* _Directive_
Carry on the Zen passage about blessing the body, picking up right after its last sentence.

* _Text to read_
## Begin
A look at this Body…..

Reading at Anara Spa 10/15/09

http://www.kentbondart.com/portfolio-3/portfolio-3.html

Kent Bond 28 by Kent Bond

“My Zen teaching has deepened to encourage people to really plunge into the world, into life. I want them to enter life, to embody their practice, tend it with their hearts. To attend to life, to this body, is to love it and bless it. Particularly we need to find a way to bless our wounds and the darkness we
find ourselves in. It takes patience to bless our wounded-ness,
because we haven’t been taught a respect for it. But if you
do bless your body, you notice that you find what is right for
you. You have the kind of pains that are right for you, as well
as the kind of joys that are yours, the experiences that you
have honestly earned.
## End
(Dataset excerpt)
## Begin
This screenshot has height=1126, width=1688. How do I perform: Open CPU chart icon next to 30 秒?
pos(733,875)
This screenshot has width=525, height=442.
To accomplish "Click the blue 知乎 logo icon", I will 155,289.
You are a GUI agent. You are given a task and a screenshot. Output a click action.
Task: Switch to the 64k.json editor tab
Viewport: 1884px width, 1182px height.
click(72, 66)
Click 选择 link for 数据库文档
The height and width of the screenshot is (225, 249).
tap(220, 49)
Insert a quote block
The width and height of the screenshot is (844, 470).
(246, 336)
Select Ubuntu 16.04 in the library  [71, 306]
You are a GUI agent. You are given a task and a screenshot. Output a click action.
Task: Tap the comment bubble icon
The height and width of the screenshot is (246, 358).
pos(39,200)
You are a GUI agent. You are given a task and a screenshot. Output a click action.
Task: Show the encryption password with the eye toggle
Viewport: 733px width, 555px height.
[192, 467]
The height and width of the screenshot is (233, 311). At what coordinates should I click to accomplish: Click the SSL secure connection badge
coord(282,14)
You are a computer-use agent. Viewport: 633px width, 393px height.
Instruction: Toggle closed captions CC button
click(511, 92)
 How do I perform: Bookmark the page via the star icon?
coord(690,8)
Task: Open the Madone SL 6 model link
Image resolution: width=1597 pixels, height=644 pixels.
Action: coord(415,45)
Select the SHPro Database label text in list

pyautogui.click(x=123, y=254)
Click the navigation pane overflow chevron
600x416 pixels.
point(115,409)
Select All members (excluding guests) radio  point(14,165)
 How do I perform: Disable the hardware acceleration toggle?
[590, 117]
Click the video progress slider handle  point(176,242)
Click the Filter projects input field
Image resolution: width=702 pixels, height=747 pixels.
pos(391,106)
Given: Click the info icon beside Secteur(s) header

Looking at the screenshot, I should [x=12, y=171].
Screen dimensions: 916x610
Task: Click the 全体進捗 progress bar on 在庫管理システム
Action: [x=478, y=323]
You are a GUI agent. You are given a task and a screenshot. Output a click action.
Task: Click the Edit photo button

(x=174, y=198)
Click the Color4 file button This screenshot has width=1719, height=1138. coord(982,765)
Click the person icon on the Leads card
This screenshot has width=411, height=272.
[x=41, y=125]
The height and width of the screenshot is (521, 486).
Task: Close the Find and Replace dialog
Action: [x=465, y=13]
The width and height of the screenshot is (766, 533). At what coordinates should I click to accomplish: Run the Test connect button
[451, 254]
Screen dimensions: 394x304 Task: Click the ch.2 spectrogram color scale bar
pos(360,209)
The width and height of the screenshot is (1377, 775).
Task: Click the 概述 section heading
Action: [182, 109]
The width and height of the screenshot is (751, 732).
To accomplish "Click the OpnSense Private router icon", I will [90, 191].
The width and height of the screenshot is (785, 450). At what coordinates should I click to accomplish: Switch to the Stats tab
## End
* _Written answer_
When we listen to our bodies, our bodily wisdom grows. We
can feel the body’s urge to move and honor its cycles of rest,
we can meditate and dance, we can respect its need for solitude, we can allow its lively senses, and we can know its pleasures and limitations. Instead of fearing our body, its losses and strange vulnerability, we honor it. When the mandala of awakening includes rather than excludes the body, our gifts can flower and our heart remains free.

Rabbi Nachman of Bratzlav tried to get his disciples to understand that:
“If you never want to see the face of hell, when you come
home from work every night, dance with your kitchen
towel, and if you’re worried about waking up your family,
take off your shoes.”

—-
Hakuin Zenji wrote in his ancient Song of Zazen,
“All beings by nature are Buddha, as ice by nature is water. How sad that
people ignore the near and search for truth afar like someone in
the midst of water crying out for thirst. . . . Truly, is anything miss-
ing now? Nirvana is right here, before our eyes; this very place is
the pure Lotus Land; this very body, the Buddha.”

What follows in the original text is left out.